Cosa spinge le persone a studiare, lavorare e impegnarsi ogni giorno per fare sempre un po’ di più? È la speranza di poter garantire a se stessi e ai propri figli un futuro migliore. Una speranza che si realizza quando in un Paese esiste mobilità sociale. È questa prospettiva di crescita personale che fa muovere un Paese, che stimola le persone a imparare, a produrre e a creare ricchezza, non l’obiettivo della pensione o quello di ridurre il debito pubblico.

Eppure, noi ci preoccupiamo solo delle pensioni e di escamotage contabili per far tornare i conti. Legittimo, anche questo è necessario. Ma abbiamo smesso di preoccuparci di ciò che davvero contribuisce alla costruzione del futuro, di quello che i cittadini sperano, sognano, temono. Abbiamo dismesso le loro paure, bollandole come «psicologiche», irrilevanti. Così facendo abbiamo commesso due gravi errori. Primo, abbiamo dimenticato quello che ormai tutti gli economisti sanno: che sono proprio le percezioni e i fattori psicologici che alla fine determinano le scelte e i comportamenti economici delle persone. Se le persone sono convinte che qualsiasi cosa facciano sarà inutile ai fini della loro crescita personale, smetteranno di investire in se stesse, di impegnarsi nello studio o nel lavoro che fanno.

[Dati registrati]
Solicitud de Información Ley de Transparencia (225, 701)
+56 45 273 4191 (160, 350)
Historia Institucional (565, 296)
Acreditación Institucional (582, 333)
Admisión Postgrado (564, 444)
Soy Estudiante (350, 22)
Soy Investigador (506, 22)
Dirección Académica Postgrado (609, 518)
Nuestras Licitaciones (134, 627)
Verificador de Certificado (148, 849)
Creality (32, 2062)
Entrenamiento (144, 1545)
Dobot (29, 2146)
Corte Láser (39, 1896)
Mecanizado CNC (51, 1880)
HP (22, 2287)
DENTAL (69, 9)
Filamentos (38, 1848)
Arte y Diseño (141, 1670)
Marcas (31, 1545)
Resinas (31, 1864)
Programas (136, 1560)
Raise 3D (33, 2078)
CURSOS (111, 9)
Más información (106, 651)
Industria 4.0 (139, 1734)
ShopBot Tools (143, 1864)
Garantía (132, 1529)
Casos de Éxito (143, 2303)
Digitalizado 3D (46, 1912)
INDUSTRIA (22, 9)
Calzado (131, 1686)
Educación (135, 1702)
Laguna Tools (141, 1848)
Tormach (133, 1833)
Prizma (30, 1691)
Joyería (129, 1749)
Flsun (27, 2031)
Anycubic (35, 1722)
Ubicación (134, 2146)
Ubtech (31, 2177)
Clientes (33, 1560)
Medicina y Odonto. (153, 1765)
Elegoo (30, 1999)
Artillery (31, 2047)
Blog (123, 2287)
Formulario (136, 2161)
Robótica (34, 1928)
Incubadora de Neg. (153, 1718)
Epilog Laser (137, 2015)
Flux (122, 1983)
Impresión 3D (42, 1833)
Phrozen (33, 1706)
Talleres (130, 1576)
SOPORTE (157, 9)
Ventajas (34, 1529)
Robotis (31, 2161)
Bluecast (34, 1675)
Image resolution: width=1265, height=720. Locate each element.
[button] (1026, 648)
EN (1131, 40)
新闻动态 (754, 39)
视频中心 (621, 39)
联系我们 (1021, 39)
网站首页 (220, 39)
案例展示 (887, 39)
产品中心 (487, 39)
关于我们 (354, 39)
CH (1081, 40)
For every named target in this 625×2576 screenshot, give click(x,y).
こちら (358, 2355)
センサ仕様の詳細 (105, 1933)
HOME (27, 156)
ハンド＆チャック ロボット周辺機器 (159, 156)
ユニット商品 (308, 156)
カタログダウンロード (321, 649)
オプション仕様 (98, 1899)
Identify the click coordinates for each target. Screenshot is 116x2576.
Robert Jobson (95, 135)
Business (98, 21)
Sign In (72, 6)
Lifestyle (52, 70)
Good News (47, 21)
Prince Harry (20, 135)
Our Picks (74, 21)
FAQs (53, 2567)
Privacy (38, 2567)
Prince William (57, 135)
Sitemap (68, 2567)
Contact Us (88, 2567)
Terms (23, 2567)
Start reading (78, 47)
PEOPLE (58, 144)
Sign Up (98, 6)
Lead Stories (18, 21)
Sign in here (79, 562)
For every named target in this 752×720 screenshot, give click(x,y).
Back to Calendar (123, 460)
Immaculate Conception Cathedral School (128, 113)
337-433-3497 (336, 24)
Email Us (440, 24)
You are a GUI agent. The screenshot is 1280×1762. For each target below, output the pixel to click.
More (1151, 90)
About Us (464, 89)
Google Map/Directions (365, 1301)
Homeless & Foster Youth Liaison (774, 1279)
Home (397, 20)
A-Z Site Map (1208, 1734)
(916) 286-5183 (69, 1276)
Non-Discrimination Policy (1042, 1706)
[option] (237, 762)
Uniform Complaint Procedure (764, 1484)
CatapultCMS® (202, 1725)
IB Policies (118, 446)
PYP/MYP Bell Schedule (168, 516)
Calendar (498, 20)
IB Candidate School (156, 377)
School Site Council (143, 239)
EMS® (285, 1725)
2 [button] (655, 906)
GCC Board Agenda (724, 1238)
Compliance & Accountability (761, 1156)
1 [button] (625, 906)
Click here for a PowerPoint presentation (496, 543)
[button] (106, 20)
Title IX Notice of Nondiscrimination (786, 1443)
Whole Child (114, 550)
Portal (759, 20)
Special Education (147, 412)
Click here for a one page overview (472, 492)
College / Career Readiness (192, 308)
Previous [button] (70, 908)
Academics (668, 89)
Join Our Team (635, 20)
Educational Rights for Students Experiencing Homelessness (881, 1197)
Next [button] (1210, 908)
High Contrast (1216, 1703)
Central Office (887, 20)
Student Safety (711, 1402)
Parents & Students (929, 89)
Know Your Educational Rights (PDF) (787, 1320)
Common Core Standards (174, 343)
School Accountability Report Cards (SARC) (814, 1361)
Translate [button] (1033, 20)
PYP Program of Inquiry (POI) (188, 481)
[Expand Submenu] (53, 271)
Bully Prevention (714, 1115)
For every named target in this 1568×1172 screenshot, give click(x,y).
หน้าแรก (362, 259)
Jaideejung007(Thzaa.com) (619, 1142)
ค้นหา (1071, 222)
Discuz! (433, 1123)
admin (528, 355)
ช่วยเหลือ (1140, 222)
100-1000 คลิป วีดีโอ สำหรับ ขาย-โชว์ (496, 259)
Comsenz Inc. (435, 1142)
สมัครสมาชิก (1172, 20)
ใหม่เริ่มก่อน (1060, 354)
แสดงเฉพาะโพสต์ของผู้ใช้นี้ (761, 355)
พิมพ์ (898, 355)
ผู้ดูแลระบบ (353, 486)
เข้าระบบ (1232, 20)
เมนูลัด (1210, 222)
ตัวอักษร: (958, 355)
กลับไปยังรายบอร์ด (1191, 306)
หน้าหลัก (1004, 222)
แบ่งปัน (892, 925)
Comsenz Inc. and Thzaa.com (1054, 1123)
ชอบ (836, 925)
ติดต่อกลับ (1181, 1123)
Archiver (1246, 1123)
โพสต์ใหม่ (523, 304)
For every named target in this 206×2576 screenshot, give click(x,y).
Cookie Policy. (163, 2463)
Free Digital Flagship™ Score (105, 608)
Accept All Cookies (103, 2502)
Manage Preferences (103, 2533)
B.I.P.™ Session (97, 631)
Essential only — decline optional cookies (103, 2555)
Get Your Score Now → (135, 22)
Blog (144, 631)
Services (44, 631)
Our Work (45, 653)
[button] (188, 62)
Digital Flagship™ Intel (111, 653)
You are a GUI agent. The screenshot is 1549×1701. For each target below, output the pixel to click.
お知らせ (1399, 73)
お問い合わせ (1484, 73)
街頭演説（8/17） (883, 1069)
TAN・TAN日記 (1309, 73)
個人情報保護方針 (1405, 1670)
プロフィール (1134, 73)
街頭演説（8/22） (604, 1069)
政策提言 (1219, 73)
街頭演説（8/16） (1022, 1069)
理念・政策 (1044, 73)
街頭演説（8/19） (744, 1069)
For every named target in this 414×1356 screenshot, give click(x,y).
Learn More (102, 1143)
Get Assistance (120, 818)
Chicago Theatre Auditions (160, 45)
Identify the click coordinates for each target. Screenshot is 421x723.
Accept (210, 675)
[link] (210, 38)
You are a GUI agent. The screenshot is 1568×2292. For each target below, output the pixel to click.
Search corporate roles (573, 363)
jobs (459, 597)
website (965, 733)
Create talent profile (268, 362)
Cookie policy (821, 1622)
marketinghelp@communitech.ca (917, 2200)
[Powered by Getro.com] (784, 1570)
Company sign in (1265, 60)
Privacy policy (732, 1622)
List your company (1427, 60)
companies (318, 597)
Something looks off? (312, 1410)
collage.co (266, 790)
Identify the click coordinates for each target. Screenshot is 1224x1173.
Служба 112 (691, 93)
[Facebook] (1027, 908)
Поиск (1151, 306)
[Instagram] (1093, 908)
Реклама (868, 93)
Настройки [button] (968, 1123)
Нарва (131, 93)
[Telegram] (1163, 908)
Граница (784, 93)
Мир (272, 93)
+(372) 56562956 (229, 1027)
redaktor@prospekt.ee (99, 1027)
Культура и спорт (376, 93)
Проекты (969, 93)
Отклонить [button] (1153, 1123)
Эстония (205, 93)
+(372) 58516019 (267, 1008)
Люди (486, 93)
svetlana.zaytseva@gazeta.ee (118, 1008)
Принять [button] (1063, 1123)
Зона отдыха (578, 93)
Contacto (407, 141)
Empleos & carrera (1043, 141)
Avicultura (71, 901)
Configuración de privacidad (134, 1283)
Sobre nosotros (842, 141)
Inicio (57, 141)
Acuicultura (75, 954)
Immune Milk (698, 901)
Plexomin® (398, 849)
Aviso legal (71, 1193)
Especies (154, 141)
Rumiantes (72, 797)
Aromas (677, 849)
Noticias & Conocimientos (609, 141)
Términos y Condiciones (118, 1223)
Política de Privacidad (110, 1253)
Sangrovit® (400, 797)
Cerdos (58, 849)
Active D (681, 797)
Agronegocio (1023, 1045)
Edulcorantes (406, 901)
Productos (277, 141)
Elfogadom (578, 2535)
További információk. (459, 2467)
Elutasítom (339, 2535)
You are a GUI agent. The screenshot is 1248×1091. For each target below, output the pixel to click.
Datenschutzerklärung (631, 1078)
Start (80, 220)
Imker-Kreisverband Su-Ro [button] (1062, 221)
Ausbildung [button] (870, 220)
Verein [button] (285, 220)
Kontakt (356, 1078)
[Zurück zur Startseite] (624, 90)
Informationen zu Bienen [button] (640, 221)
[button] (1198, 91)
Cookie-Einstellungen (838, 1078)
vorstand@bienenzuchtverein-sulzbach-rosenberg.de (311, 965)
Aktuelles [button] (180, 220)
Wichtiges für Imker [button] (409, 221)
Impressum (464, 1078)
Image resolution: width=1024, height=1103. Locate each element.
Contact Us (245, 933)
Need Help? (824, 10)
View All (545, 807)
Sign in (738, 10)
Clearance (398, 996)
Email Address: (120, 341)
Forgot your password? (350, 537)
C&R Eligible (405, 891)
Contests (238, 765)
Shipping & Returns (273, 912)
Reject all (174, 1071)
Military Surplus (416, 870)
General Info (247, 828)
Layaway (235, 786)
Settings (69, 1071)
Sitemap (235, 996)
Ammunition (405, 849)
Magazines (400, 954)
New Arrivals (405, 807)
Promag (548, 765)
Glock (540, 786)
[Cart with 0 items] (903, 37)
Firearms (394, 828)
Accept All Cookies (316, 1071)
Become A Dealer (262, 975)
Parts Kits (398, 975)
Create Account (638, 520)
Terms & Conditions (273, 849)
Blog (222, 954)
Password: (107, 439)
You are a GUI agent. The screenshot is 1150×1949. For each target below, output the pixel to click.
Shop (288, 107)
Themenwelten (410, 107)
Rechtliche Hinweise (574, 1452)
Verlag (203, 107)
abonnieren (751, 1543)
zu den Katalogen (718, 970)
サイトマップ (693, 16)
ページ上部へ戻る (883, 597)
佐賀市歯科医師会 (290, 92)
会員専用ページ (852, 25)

▸ **PROBLEMI**
1) Rispondi a queste domande sul brano sulla mobilità sociale, usando le lettere (a), (b), (c) anche nelle risposte:
(a) Che cosa spinge le persone a studiare, lavorare e impegnarsi ogni giorno?
(b) In che modo sono state bollate le paure dei cittadini?
(c) Che cosa smetteranno di fare le persone convinte che qualsiasi cosa facciano sarà inutile ai fini della loro crescita personale?
2) Per favore, indica se ciascuna affermazione concorda con il brano sulla mobilità sociale. Rispondi sì o no e cita esattamente le parole decisive:
(a) A far muovere un Paese è l'obiettivo di ridurre il debito pubblico.
(b) Preoccuparsi delle pensioni è considerato legittimo.
(c) Secondo gli economisti, i fattori psicologici non influiscono sulle scelte economiche delle persone.

▸ **RISPOSTE PER ESERCIZIO**
1)
(a) La speranza di poter garantire a se stessi e ai propri figli un futuro migliore.
(b) Come «psicologiche», irrilevanti.
(c) Smetteranno di investire in se stesse e di impegnarsi nello studio o nel lavoro che fanno.

2)
(a) No: «non l’obiettivo della pensione o quello di ridurre il debito pubblico».
(b) Sì: «Legittimo, anche questo è necessario».
(c) No: «sono proprio le percezioni e i fattori psicologici che alla fine determinano le scelte e i comportamenti economici delle persone».